Другой читатель с негодованием вцепился в одну его фразу. Рассказывая об антисемитизме, с которым он столкнулся в юности, Илья Григорьевич мимоходом обронил: «Антисемитизма тогда еще стыдились».
«Почему вы прямо не написали, — возмущался этот наивный читатель, — что теперь антисемитизма у нас уже не стыдятся, что этой гнусной болезнью заражены даже многие члены партии…»
Эренбург этими письмами был не столько оскорблен, сколько удивлен. Он был даже растерян.
— Ну кто они, по-вашему, эти люди? — спросил он меня. — Идиоты?
— Ну почему же идиоты, — сказал я. — Раньше ходили легенды, что вы в случае чего всегда можете прямо обратиться к Сталину. А теперь — помните, вы же сами это нам говорили, — они уверены, что вы с Хрущевым каждый день чай пьете. Вот они и считают, что если вы чего-то там не написали, значит, побоялись.
— Неужели они не понимают, — сказал он, и в голосе его дрогнула обида, — что я работаю на пределе возможного!
Особенно, как я понял из дальнейшего разговора, его задело второе письмо.
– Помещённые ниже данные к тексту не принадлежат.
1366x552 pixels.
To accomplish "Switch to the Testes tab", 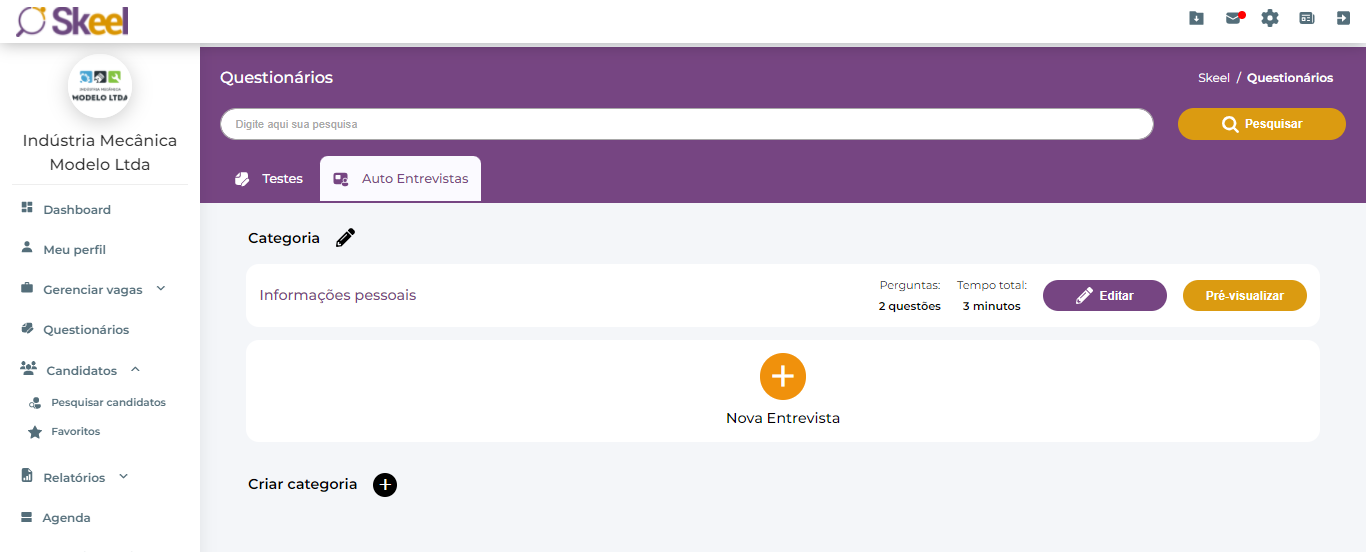I will coord(269,179).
Во-первых, потому что фраза «антисемитизма тогда еще стыдились» представлялась ему исчерпывающей, не нуждающейся ни в каких дополнительных пояснениях: если «тогда» еще стыдились, значит, сейчас уже не стыдятся. Уж куда яснее! А во-вторых, как оказалось, именно из-за этой фразы в редакции разгорелся настоящий бой. Собственно, даже не из-за всей фразы, а из-за этих вот двух слов: «тогда еще».
Его настойчиво упрашивали их вычеркнуть. («Ведь это же ничего не меняет, Илья Григорьевич!»)
Упрашивал, собственно, только один член редколлегии, еврей, до смерти боявшийся любого прикосновения к этой щекотливой теме. (Тут я слегка поколебался, не мог сразу решить, стоит ли называть этого — ныне уже покойного — литератора. Но поколебавшись, решил все-таки назвать: страна должна знать своих героев. Это был Борис Германович Закс.)